Starry-eyed surprise.

A series with as many epoch-defining entries as Mario is bound to mark a few special spots in your gaming history. My first videogame was Super Mario World. Super Mario 64 inspired me so much that I wrote my very first review about it, aged 8. But after that, as with any favourite series, it settled into a comfortable rhythm; you know what to expect, and you're delighted every time you get it, but it doesn't change your world any more. I didn't think that a Mario game could have that kind of impact on me again. But this year, it did.

In the year of Mario's 25th anniversary, Super Mario Galaxy 2 asks: where can we go? And it answers: anywhere we like. We can fly through the universe, landing briefly on bright planetoids populated by fantastical creatures. We can dive into abstract realms of primary-coloured, wood-textured objects, slowly rotating in nothingness. We can swim through shimmering orbs of water, suspended in space. We can climb the clouds. We can go to the future. And we can go to the past.

The Throwback Galaxy was the moment that cemented Mario's place in my personal history. After five worlds of indescribable, wild loopiness, levels that scramble your definition not only of a Mario game but of platform games themselves, Mario Galaxy 2 plops you down without warning on a perfect recreation of Super Mario 64's Whomp Fortress. Upon landing, upon hearing those first few notes of jazzily rearranged music, there was a moment of confusion where my heart soared and I didn't quite know why. Then I recognised my surroundings, bubbled up with glee, and suddenly realised that Super Mario Galaxy 2 was my favourite videogame of all time.

Boo! Woo!

Where New Super Mario Bros. looks to the past for a template, Galaxy 2 only reaches back for occasional inspiration, each time returning with something wonderful. In one galaxy, you're running around a 2D Mario sprite constructed from squares of lava and fast-disappearing platforms. At one point you're rolling Mario around on top of a ball to a remix of the Rainbow Ride theme.
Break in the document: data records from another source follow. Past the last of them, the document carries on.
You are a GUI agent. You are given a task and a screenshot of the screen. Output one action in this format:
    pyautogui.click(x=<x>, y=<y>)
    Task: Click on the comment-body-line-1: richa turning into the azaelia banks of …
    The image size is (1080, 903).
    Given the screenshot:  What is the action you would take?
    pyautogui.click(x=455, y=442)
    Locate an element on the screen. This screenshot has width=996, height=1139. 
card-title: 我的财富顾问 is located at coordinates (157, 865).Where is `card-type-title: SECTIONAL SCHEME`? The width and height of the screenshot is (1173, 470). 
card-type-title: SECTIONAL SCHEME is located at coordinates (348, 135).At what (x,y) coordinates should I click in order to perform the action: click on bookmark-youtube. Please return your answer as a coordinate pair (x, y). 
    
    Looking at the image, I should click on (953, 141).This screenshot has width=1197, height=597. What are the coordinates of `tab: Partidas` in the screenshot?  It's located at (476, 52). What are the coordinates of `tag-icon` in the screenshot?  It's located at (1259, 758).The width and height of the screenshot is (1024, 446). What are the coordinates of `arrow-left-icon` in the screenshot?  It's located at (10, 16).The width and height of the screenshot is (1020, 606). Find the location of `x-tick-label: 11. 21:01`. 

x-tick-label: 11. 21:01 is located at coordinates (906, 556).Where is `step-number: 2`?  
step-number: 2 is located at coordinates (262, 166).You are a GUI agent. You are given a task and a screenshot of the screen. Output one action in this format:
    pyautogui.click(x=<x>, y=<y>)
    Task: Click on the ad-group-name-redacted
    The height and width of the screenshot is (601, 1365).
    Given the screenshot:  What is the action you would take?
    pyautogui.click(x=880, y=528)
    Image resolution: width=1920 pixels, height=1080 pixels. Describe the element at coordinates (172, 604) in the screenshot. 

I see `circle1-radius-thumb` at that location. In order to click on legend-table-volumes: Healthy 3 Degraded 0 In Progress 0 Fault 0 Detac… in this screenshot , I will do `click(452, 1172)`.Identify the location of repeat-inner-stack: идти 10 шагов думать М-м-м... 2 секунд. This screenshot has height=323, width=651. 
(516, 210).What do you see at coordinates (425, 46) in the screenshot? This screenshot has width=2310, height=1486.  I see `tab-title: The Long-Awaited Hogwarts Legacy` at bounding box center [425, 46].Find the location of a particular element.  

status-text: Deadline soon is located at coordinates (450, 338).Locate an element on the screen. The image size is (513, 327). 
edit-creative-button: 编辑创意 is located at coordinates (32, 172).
There are allusions to every Mario game in here - even Sunshine, in the form of calming expanses of sunkissed tropical seaside and good-natured, hula-skirted Piantas - ranging from bold, knowing homages to the faintest echoes, the briefest snatches of recognisable music. It warmly opens up its arms and embraces its own history. It's proud of where we've been.

And all that in partnership with such boundless, vivacious novelty. Mario Galaxy 2 throws ideas around with almost obscene abandon. Gimmicks that could support an entire game are dropped in for a single galaxy and taken away again without a second thought, played like killer one-liners. The only thing tethering these worlds together is a certain sweet madness and an abstract but intuitive gravity. Gravity flips around, platforms disappear, you're stuck to the ceiling and catapulted between geometric blocks, floating orbs and winding tubes of shifting sand at a second's notice, and yet somehow you always know which way around you're supposed to be.